Freshers |Being a Uni Student

The second week into student life, and am positively buzzing with excitement (all be it still full of nerves). Been through a rollercoaster of emotions, due to lots of changes happening, but I am ending this week on a good note – university is a great place to be.

Would I have said that to you when I was last studying at university level? No.

Why? Because I was not in the right place for me to fully connect with the experience. That along with the fact it just wasn’t the course for me.

For so long now, I have drilled in the belief that not fitting in, with the normal age group of students at university,  would make me an ‘outcast’ so to speak. That those who are younger than me would not want to get to know me and spend time with me. Yet, already I have gained friends, which I have shared lunch and breaks with, as well as creating a WhatsApp group (you know things are going good when a WhatsApp group has been made). So this has completely opened my view of how different university life is compared to my previous perception of it.

When I was in hospital the first time round, I forced myself out (and the services let me go regardless of my state of mind) just so I could attend college when everyone else started back. But I wasn’t ready. So I became worse, and had to withdraw for a year. Going back the following year, I couldn’t help but feel as though I will always one step behind. After somehow completing those two years, I spent that summer in hospital once again. Unavailable to start university as I was unable to leave this time. So once more, I was left behind, knocked back and began to truly believe “I will never make it”.

One thing must be said that this opinion is not a reflection on anyone else but myself. I have always opposed being anything other than the ideal on myself, yet for others I couldn’t be happier for them. This lack of self-esteem has held me back over many circumstances. Hence why this application has come as such a surprise not only to myself, but loved ones around me.

So how did I suddenly become able to go to university four years older than I was ‘suppose’ to? It is to do with something that can only come with age, experience and exploration of the mind. Growth. Personal growth.

I am thankful for the hardships, for as much as they pained me. They have allowed me to see my true potential, discover what I really believe in and to strive for those dreams that have become my passion and soul focus in life.

By being older than the ‘norm’, it gives you the awareness of how important your time at university is, even more so than when you were younger. By having that experience of life outside the education sector, you have gained a stronger sense of what life can be like for you, and what opportunities are out there waiting for you to grasp hold of. If you are like myself, personal issues can prevent studying taking place, but that doesn’t mean it is never going to happen. By overcoming those battles, you are bound to be stronger, and more determined than ever to pursue what you want in life.

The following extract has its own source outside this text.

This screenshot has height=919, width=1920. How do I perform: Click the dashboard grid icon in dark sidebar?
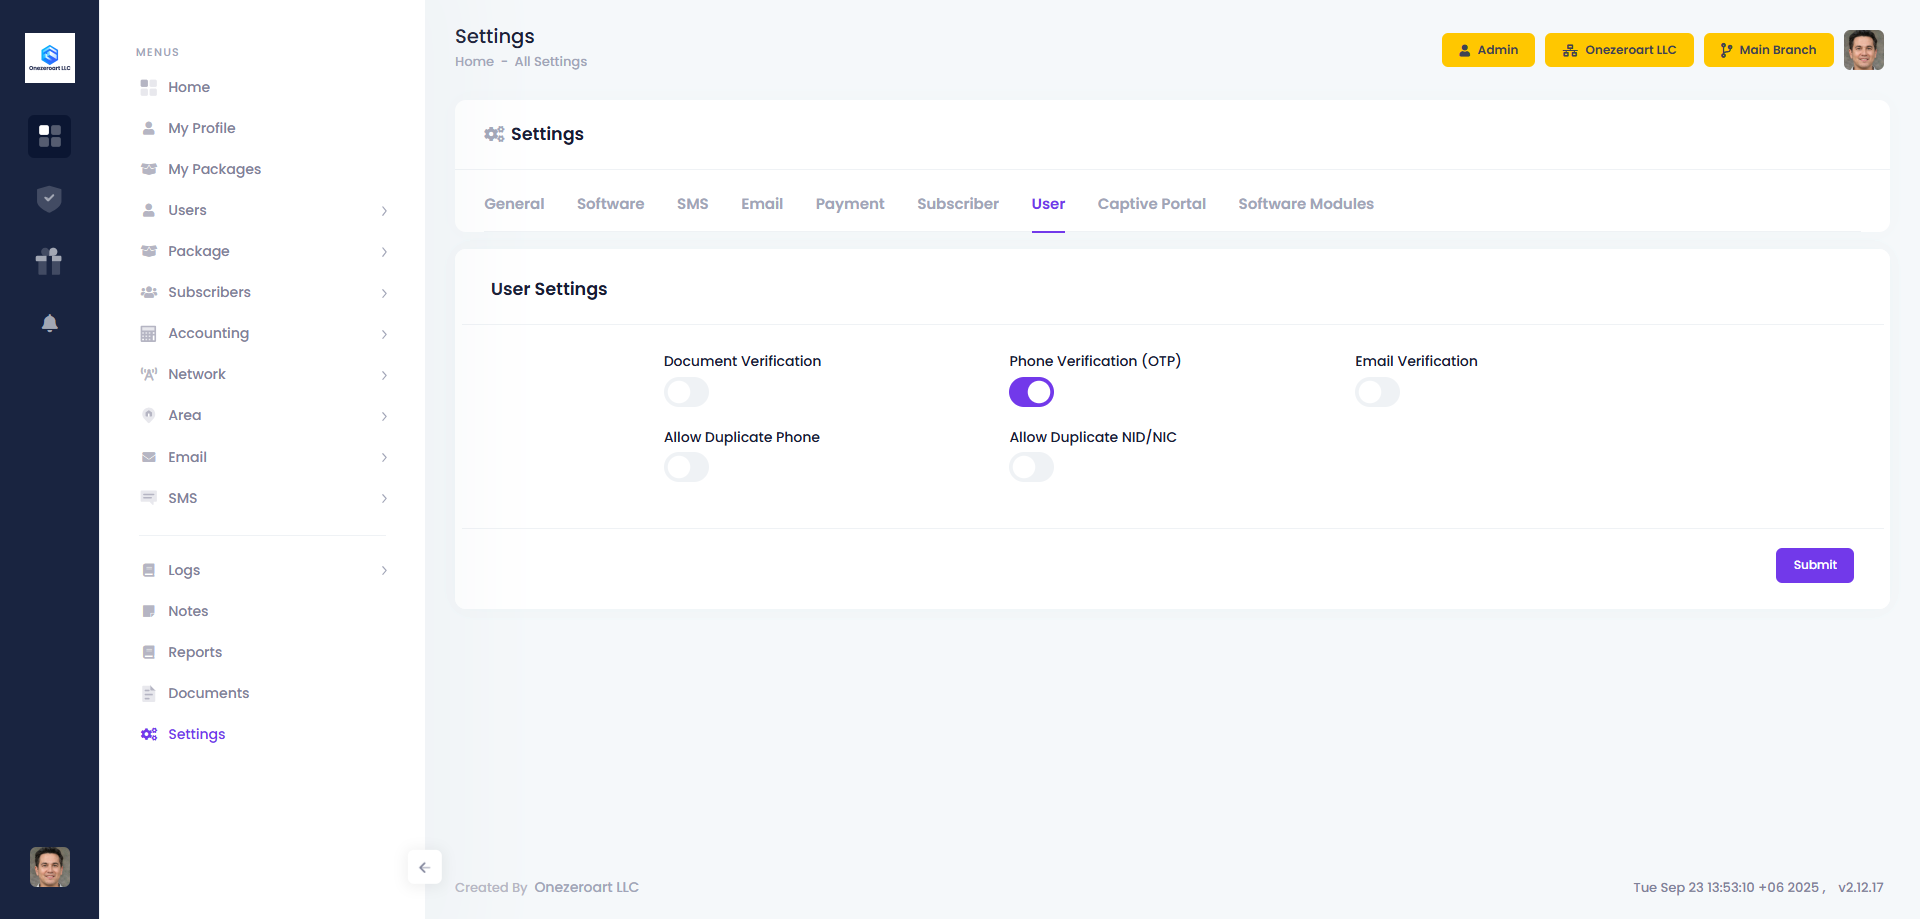(49, 136)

Fortunately, psychology does attract more students who have this take on education, and value the knowledge and skills that further studies can give you. So I do feel more content because I am surrounded by like-minded people.

However, it has to be said, just because I have gained a little more maturity, doesn’t mean that I am not up to have fun. When opportunities come up, I will jump at the chance to get stuck in and be involved! Nothing can replace those memories that you share with others on your course, and I don’t want to miss out on anything that I like the sound of. It is a chance to let go, unwind and be myself around peers away from the lecture theatre.

So my tips for any of you who are thinking of heading to university at a later stage in life, then here are a few pieces of advise I would like to share:

  • Go for it – do not hold back because of your age, there is room for everyone at university and you would be a valuable asset to other students who may not have gained a lot of life experiences yet. There is no set age as to when you should go to study at university level, it all comes down to when YOU ARE READY!
  • Be prepared to get involved – anything that takes your fancy, get involved. I am already looking at joining a few different societies and groups, because it is a way of getting to know different areas of the university as well as making new friends. Plus it is a chance to try something completely different. Who knew they had a ‘Theme Park Society’?!
  • Talk, Talk, Talk – connection with peers, tutors and lecturers is key! The more you talk with people, the more engaging they are likely to be back with you. After all we are all human beings, they may feel exactly like you.
  • Just be yourself – for as much as you may believe that you won’t be liked, or be ‘cool enough’ to hang around with, you will be surprised at how many others are in a similar boat to you.

Hope this helps someone else out there who is weighing up the pros and cons of making this big decision, and that it encourages you to have an experience of a lifetime (seriously buzzing for all the memories I am going to have!) If any of you have experienced this then I would love to hear from you too.